A new lobbyist group in Kansas aims to advocate for affordable health care plans on behalf of employers and employees.

Andrew Wiens, who had been a lobbyist for the Wichita Regional Chamber of Commerce until August, will serve as executive director of Kansas Employers for Affordable Healthcare. "Businesses have been concerned with health-care costs for a long time, and we just felt like it was a good time to launch an organization that is focused exclusively on health care and trying to ensure that health care remains affordable for employers, their employees and their families," said Wiens, who is now director of government relations at Dugan Consulting Group.

The launch comes as employers nationwide brace for rates to climb in the coming years. U.S. employers expect health benefit cost per employee to increase an average 5.6% in 2023, according to a Mercer poll published in August. That's higher than the 4.4% increase projected for 2022, yet below the overall inflation rate, which is running at 8%. Analysts suspect the reason for the lag is that multi-year contracts with health-care providers haven't been renewed yet, and that inflation-driven cost increases will be felt over the next few years.

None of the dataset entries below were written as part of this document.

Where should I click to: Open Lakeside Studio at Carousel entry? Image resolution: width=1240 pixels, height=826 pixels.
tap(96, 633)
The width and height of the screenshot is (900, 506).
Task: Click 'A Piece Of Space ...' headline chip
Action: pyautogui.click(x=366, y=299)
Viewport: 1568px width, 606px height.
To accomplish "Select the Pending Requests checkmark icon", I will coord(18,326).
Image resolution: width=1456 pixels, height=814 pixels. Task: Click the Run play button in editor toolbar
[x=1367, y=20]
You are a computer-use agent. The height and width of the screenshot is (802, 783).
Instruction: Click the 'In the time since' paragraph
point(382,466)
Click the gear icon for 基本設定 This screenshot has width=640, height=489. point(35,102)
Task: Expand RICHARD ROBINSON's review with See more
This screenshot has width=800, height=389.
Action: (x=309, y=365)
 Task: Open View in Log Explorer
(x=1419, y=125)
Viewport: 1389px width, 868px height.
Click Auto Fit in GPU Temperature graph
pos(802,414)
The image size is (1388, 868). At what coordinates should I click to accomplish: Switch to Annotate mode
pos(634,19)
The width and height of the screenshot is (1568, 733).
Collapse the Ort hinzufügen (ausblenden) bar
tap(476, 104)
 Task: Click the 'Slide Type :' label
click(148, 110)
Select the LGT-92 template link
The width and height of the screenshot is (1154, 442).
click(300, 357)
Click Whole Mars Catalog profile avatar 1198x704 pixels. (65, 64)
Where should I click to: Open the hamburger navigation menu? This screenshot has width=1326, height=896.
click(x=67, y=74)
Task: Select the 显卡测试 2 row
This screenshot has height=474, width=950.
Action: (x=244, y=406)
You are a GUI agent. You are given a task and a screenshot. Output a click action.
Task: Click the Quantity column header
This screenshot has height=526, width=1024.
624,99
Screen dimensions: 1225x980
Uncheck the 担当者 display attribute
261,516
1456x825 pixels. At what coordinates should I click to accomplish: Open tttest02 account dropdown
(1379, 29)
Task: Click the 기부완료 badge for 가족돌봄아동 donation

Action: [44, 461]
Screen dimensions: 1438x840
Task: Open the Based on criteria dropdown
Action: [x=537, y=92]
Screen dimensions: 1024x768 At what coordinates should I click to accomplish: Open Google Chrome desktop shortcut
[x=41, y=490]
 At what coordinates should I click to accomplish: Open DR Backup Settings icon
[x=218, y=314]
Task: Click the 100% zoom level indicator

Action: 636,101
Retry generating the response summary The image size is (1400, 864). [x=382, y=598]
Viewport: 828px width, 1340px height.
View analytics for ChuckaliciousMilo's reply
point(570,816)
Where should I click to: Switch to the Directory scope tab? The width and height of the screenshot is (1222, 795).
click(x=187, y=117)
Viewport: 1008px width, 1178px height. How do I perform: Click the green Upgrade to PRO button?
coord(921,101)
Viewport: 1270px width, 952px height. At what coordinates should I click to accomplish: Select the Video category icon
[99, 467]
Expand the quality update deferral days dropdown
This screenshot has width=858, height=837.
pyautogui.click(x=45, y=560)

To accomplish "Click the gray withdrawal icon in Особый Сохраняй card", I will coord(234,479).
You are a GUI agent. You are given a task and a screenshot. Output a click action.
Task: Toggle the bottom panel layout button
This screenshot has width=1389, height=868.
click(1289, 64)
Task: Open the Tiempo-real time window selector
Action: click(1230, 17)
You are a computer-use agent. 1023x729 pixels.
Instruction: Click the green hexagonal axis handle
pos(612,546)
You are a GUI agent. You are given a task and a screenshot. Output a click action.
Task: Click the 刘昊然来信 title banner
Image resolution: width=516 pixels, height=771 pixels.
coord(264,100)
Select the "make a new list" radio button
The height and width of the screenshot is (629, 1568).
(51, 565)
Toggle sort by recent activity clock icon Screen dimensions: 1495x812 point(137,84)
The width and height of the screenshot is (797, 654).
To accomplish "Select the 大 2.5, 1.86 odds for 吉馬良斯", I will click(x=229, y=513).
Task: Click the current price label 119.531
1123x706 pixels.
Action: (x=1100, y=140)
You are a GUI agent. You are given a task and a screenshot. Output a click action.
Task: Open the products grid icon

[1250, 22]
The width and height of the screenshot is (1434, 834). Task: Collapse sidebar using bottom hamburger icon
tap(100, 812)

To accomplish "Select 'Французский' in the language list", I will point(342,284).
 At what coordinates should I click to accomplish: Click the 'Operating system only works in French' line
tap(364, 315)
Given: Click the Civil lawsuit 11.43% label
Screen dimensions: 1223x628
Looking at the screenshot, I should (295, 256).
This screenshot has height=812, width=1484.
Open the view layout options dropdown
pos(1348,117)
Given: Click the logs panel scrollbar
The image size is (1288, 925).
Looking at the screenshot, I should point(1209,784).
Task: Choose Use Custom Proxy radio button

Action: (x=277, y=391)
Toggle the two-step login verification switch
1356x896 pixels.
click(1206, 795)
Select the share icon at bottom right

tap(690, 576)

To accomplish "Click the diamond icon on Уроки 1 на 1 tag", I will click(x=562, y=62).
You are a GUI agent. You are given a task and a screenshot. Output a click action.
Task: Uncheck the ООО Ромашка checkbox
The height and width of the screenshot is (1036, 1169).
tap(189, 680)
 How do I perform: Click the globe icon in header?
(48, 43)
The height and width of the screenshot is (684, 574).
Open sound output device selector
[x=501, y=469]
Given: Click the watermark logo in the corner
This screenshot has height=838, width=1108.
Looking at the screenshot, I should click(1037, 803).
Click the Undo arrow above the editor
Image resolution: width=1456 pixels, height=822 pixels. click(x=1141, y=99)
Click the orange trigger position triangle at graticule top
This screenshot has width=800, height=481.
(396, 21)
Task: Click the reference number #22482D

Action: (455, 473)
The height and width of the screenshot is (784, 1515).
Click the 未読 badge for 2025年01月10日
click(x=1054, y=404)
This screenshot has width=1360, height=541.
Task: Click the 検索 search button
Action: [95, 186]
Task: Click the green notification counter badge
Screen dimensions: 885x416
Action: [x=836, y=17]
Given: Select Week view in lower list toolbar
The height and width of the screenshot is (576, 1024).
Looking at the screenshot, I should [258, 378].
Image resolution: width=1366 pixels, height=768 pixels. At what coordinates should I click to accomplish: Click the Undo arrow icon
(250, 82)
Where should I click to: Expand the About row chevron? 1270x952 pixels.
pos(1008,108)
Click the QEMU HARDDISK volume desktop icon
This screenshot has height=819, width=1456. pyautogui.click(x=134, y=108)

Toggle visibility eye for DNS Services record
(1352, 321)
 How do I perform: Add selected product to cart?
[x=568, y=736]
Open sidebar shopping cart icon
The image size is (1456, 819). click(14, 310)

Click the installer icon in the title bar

Wiens said health coverage affordability matters now because the employee benefit market is as competitive as ever amid the current labor market.

"If our state falls behind in that area by passing more mandates or things that raise the cost of employer-sponsored health insurance, and health care, we could lose out on some of these highly talented workers to other states. We don't want to see that happen," Wiens said. Wiens said the advocacy group plans to build a coalition of Kansas employers of all types, including private business, unions, associations, school districts or local governments — whether they offer fully-insured plans, in which employers pay a premium to a health insurance company, or self-funded plans, in which an employer uses its own funds to provide health coverage.

Wiens said the group plans to look out for mandates or red tape introduced in the Kansas Legislature that would require employer-sponsored health insurance to cover items that they don't have to cover today, "whether that be some type of illness or disease or something that would raise their cost," he said.

"I think one of our efforts is to encourage the Legislature and policymakers to count the costs as they pass those bills," Wiens said. "Maybe there is a legitimate public policy interest for what they're trying to do. But what we're trying to do is remind them that these things can cost money, and I think oftentimes that can that can be easily forgotten.

For self-funded plans, especially, Wiens says a 2020 U.S. Supreme Court decision has called into question federal protections for self-funded health plans governed by the Employee Retirement Income Security Act (ERISA).

"That's another reason for starting up this organization, is that's a potential red flag for any employer at all who's got health-care benefits they offer employees, but particularly for an employer who's got a self-funded ERISA," Wiens said.